Write out the records below once more, exactly as they stand.
━━━━━ Dataset extract ━━━━━
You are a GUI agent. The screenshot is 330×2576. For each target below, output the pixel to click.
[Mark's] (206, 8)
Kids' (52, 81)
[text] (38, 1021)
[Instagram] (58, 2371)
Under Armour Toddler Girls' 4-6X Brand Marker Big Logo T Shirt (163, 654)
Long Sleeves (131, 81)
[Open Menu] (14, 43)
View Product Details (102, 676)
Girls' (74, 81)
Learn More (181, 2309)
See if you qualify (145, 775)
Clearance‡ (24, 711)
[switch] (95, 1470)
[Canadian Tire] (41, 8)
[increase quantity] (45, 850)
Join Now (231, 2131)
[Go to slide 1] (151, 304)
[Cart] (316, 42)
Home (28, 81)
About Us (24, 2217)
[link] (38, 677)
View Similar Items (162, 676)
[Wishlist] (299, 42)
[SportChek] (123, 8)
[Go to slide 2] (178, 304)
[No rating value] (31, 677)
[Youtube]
━━━━━
## [Answer to this problem]
You are a GUI agent. The screenshot is 330×2576. For each target below, output the pixel to click.
[Mark's] (206, 8)
Kids' (52, 81)
[text] (38, 1021)
[Instagram] (58, 2371)
Under Armour Toddler Girls' 4-6X Brand Marker Big Logo T Shirt (163, 654)
Long Sleeves (131, 81)
[Open Menu] (14, 43)
View Product Details (102, 676)
Girls' (74, 81)
Learn More (181, 2309)
See if you qualify (145, 775)
Clearance‡ (24, 711)
[switch] (95, 1470)
[Canadian Tire] (41, 8)
[increase quantity] (45, 850)
Join Now (231, 2131)
[Go to slide 1] (151, 304)
[Cart] (316, 42)
Home (28, 81)
About Us (24, 2217)
[link] (38, 677)
View Similar Items (162, 676)
[Wishlist] (299, 42)
[SportChek] (123, 8)
[Go to slide 2] (178, 304)
[No rating value] (31, 677)
[Youtube]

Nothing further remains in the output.